Fragmento proporcionado:
Uno de los rasgos más comunes que se leen en los testimonios de quienes han perpetrado masacres es la pulsión de odios y rencores heredados, de deseos de venganza. En algunas de las fotografías de los sucesos del Bogotazo, posteriores al asesinato de Jorge Eliécer Gaitán, se puede ver a hombres entre la turba con sables de la Guerra de los Mil Días, ocurrida casi cincuenta años antes, entre el 17 de octubre de 1899 y el 21 de noviembre de 1902. Pocas escenas a blanco y negro son más elocuentes. Esos sables antiguos, que uno puede imaginar guardados en zarzos, en baúles, debajo de los colchones, nunca fueron olvidados. Urgidos por el vértigo de un odio de pronto renacido, fueron empuñados otra vez, enarbolados y eventualmente asestados contra otros con total impunidad. Se usaron para matar en el pasado y se usaron para matar en el presente. La herencia pues no es solo el arma, también es, sobre todo, la certeza de su utilidad, y el convencimiento de que es lícito usarla en las circunstancias que el heredero considere válidas, que él crea y decida. La repetición es un rasgo neurótico de nuestra realidad violenta. ¿De qué se trata?

La neurosis es una dolencia psicógena cuyos síntomas, según la teoría psicoanalítica, cumplen una función simbólica que pretende poner en escena un viejo conflicto infantil. El síntoma neurótico es un retorno del olvido recordado. En los relatos de nuestra neurosis común, ese influjo tiene forma de reincidencia, de redundancia. Hay casos documentados de desmovilizados que hicieron dejación de armas, primero con grupos guerrilleros y años después con grupos paramilitares, como si fueran otras personas, pero son justo las mismas. Tienen pues razón los que dicen —y la ciencia sustenta su argumento sin ninguna duda— que la violencia armada en Colombia guarda una relación de causalidad con las circunstancias de injusticia social que lastra a veintidós millones de personas por debajo de la línea de pobreza. Ahí, más que en los rasgos individuales, yace dormida, en plena gestación, la siguiente descendencia de combatientes armados, fratricidas. Los científicos piden abrir los ojos, prestar atención. Hay señales por todos lados.

Lo que se pide: Continúa el texto sobre la violencia en Colombia a partir de su última oración. Las líneas de datos no tienen relación con el texto sobre la violencia en Colombia.

Fragmentos de datos:
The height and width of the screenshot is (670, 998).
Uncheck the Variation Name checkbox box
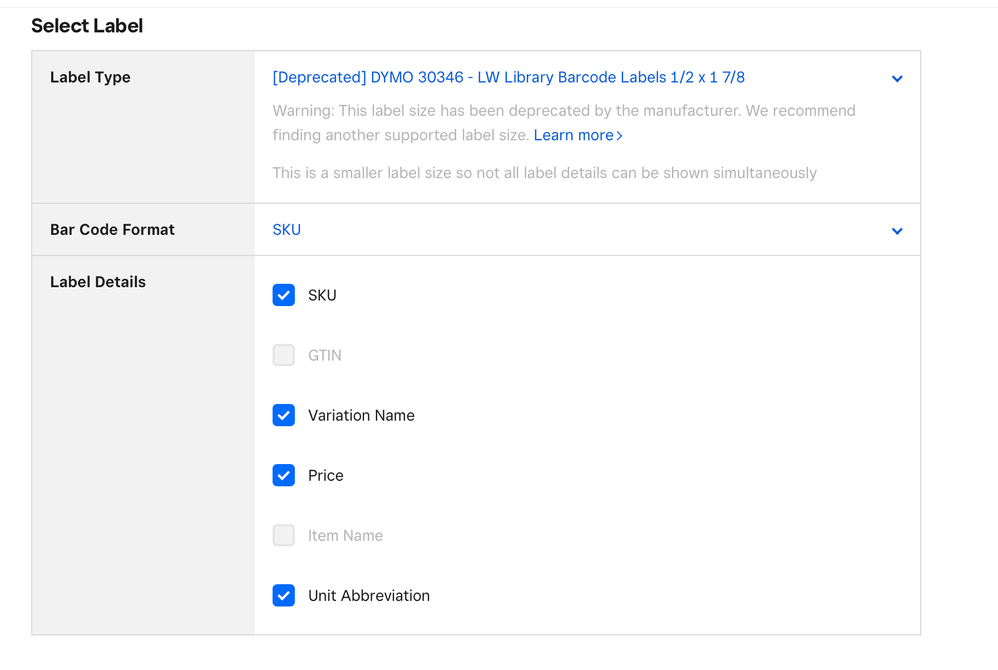pyautogui.click(x=284, y=415)
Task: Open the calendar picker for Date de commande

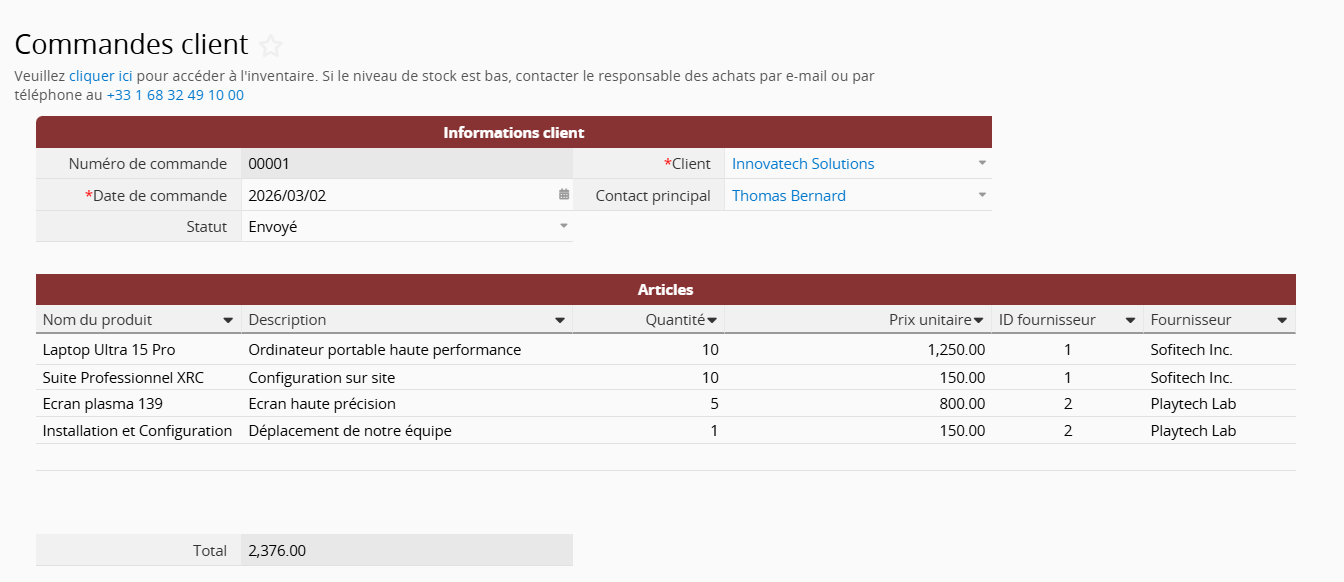Action: [564, 195]

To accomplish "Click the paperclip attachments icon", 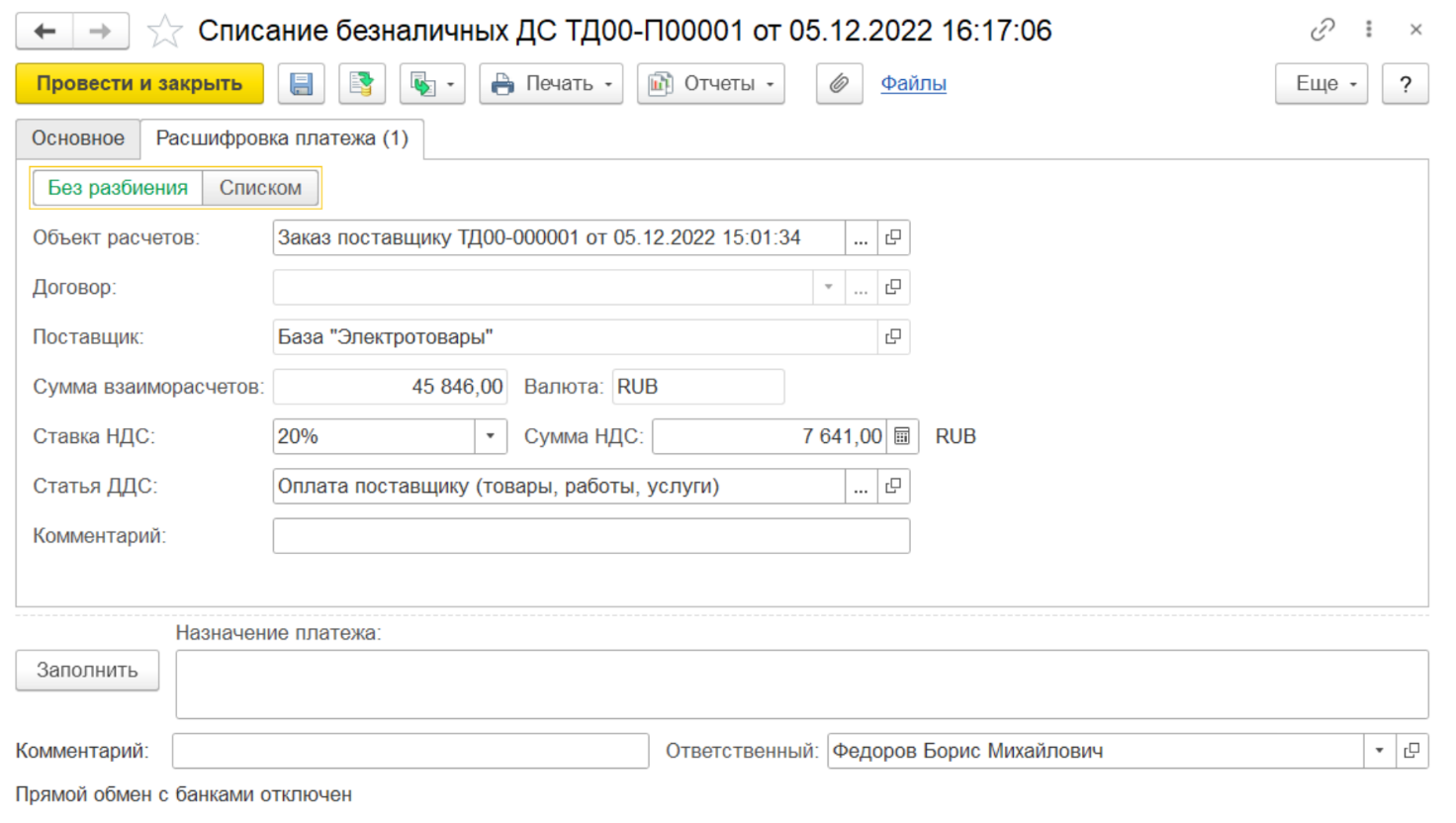I will (839, 84).
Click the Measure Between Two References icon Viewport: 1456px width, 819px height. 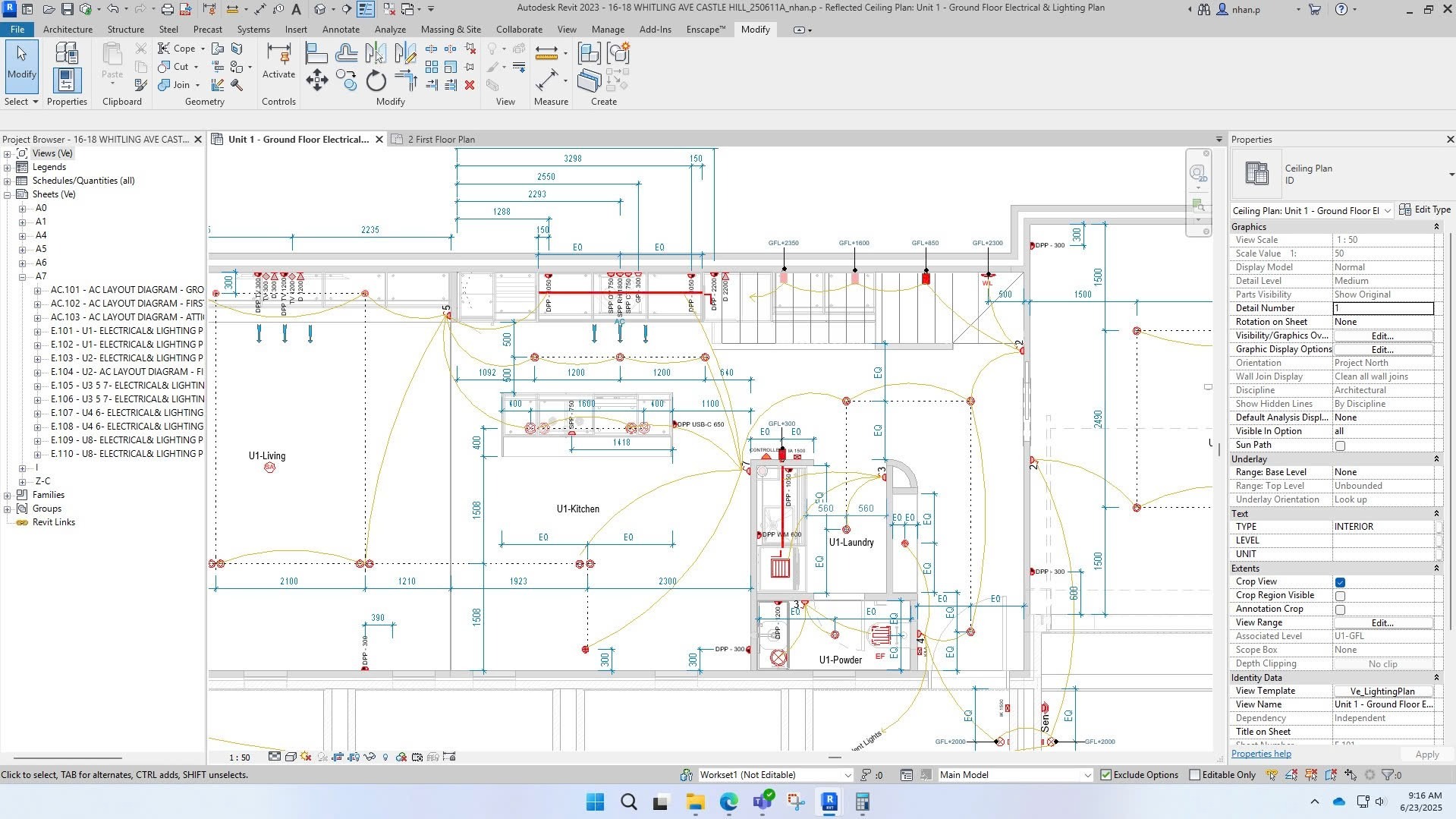(x=546, y=53)
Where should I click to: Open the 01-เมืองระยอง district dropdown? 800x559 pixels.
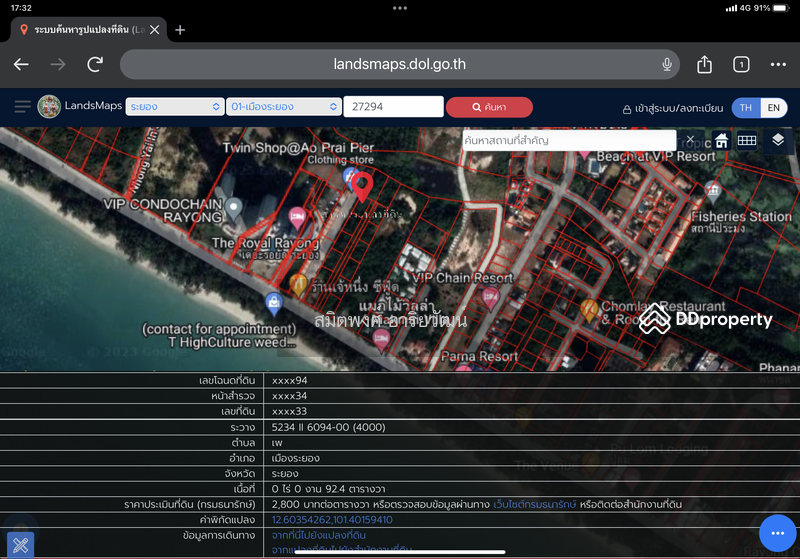point(284,107)
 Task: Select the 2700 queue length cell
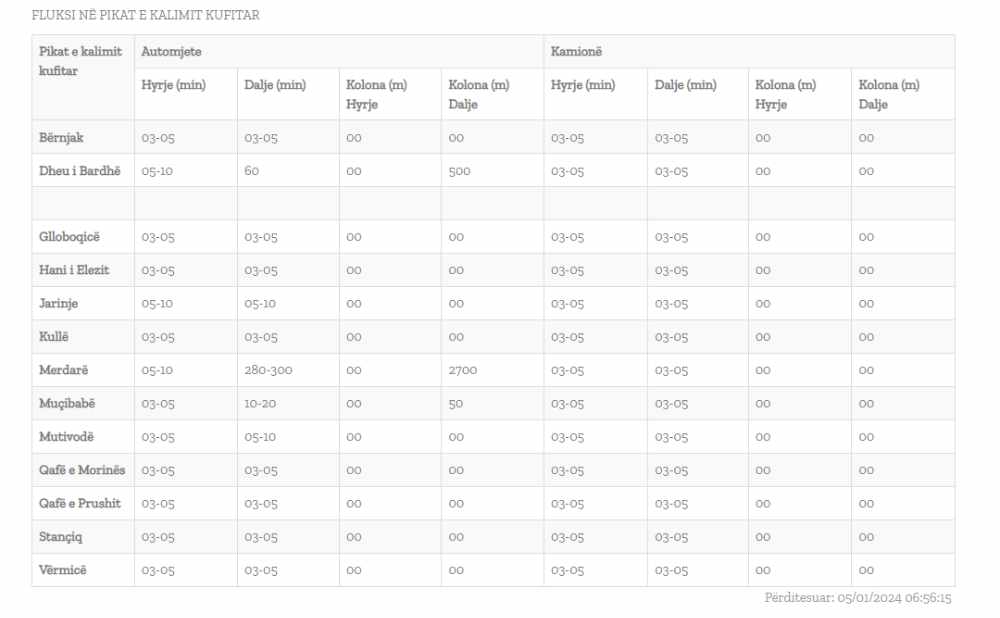point(463,370)
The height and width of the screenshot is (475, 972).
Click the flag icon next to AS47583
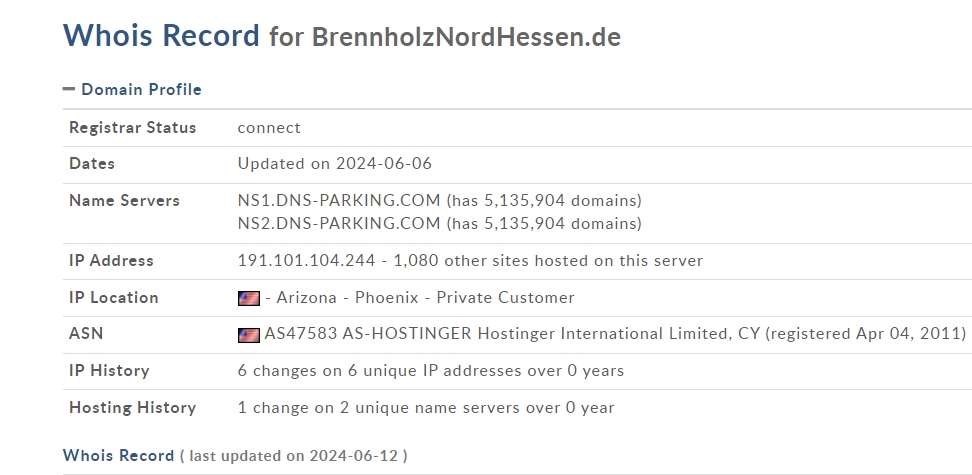click(x=249, y=335)
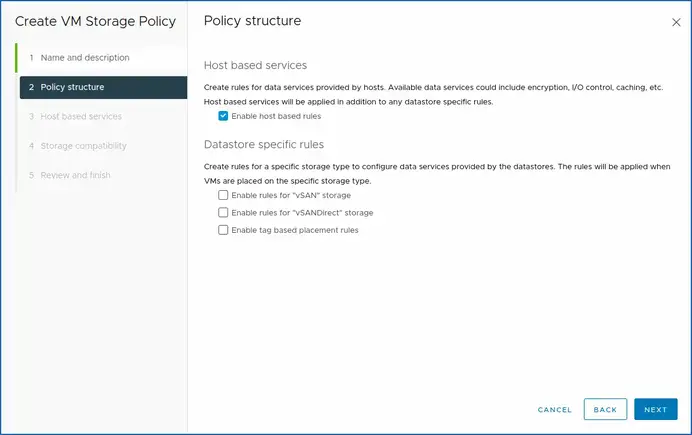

Respuesta del ejercicio:
El neurólogo Agustín Ibáñez recuerda que buena parte de los perpetradores de masacres proviene de sectores vulnerables de la sociedad, personas que tienen en común realidades de extrema pobreza, bajos niveles de educación y antecedentes de abuso infantil y violencia sexual. Las cifras lo descifran: muchos de ellos han sido víctimas del conflicto armado y su participación en los grupos guerrilleros y paramilitares —que puede ser forzada—, a veces es voluntaria. Cuesta creerlo pero es verdad y está documentado: hay hombres y mujeres en Colombia con vidas tan azarosas y crueles, que la guerra les resulta una tregua, casi un remanso de paz, algo así. Lo siguiente se lee como colofón, pero puede ser apenas el comienzo: en lo alto del escudo nacional, sobre los demás estandartes patrios, despliega las alas un majestuoso cóndor, un ave carroñera.